Lecture 11: Hypothesis Testing one-sample mean

STAT 205: Introduction to Mathematical Statistics

Dr. Irene Vrbik

University of British Columbia Okanagan

March 15, 2024

Motivation

  • Estimating a parameter from sample data can involve:

    • A single number (a point estimate).

    • An interval of plausible values (a confidence interval).

  • Often, the goal of an investigation isn’t just parameter estimation, but deciding between two contradictory claims about the parameter.

  • This fall under statistical inference, specifically hypothesis testing.

Outline

In this lecture we will be covering

What is a hypothesis test?

  • A statistical hypothesis, or just hypothesis, is a claim or assertion either about the value of a single parameter (i.e., a characteristic of a population or a probability distribution), about the values of several parameters, or about the form of an entire probability distribution.

  • Today we’ll be focusing on hypothesis testing for single parameters

Null/Alternative Hypotheses

In any hypothesis-testing problem, there are two contradictory hypotheses under consideration.

Definition 1: Null and Alternative Hypothesis

A null hypothesis (\(H_0\)): often represents a skeptical perspective or a claim to be tested. The alternative hypothesis (\(H_A\) or \(H_a\) or \(H_1\)): while \(H_a\) represents an alternative claim under consideration and is often represented by a range of possible parameter values.

Objective: based on sample information, decide which of the two hypotheses is most likely.

Example 1: GPA of America Colleges

We want to test whether the mean GPA of students in American colleges is different from 2.0 (out of 4.0).

Example 2: Voting turn out

We want to test whether the proportion of registered voters in Santa Clara County who voted in the primary election is more than 30%.

Example 3: Average college duration

We want to test if college students take less than five years to graduate from college, on the average.

Setup

  • In statistics, hypothesis-testing problems are formulated so that the null hypothesis is initially assumed to be true.

  • This initial claim will not be rejected in favor of the alternative claim unless sample evidence provides strong evidence for the latter.

  • As a mathematical convention \(H_0\) will always be written with an equal sign

  • The choice comparison symbol for \(H_A\) will depend on the wording of the hypothesis test.

Example 1: GPA of America Colleges

\[ \begin{align} H_0: \mu &= 2.0 & H_A: \mu &\neq 2.0 \end{align} \]

Example 2: Voting turn out

\[ \begin{align} H_0: p &= 0.30 & H_A: p &> 0.30 \end{align} \]

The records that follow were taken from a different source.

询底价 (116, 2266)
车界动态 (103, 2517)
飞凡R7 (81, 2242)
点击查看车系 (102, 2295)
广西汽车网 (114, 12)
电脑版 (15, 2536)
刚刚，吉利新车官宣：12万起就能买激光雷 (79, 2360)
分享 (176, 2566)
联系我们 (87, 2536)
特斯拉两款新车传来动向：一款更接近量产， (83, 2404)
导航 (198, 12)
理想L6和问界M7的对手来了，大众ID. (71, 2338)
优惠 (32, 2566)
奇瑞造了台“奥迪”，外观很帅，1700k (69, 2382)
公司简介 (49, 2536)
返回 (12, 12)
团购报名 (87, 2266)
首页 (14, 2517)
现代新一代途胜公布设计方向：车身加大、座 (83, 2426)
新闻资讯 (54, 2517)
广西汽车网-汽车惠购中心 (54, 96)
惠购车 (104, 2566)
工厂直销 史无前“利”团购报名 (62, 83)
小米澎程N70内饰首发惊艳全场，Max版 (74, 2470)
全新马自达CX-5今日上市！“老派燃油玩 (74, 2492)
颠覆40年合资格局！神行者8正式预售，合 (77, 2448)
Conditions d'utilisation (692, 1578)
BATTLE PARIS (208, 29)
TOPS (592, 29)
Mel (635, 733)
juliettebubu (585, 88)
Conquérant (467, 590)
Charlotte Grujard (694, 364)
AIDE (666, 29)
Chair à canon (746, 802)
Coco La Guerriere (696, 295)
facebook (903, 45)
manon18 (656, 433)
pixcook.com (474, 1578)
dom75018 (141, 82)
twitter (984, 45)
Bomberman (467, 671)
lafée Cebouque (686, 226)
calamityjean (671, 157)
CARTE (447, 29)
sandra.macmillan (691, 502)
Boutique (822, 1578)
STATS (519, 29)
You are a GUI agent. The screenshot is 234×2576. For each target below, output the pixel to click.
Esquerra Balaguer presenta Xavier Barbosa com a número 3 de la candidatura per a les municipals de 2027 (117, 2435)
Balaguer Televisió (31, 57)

Example 3: Average college duration

\[ \begin{align} H_0: \mu &= 5 & H_A: \mu &< 5 \end{align} \]

Terminology

Null Hypothesis Alternative Hypothesis Description
\(H_0: \mu = 2\) \(H_A: \mu \neq 2\) Two-tailed test for population mean
\(H_0: p = 0.30\) \(H_0: p > 0.30\) Upper-tailed test for population proportion
\(H_0: \mu = 5\) \(H_A: \mu < 5\) Lower-tailed test for population mean

Evidence

  • The null hypothesis will be rejected in favour of the alternative hypothesis only if sample provides strong evidence against \(H_0\).
  • If the sample does not strongly contradict \(H_0\), we will continue to accept the status quo formalized in the null hypothesis.
  • The two possible conclusions from a hypothesis-testing analysis are then reject \(H_0\) or fail to reject \(H_0\).

Court System

The hallmarks of hypothesis testing are akin to the US court system. We start off with the belief that the defendant is not guilty and seek strong evidence to suggest guilt, i.e.

\[ \begin{align} H_0: &\text{ not guilty} & H_A: &\text{ guilty} \end{align} \]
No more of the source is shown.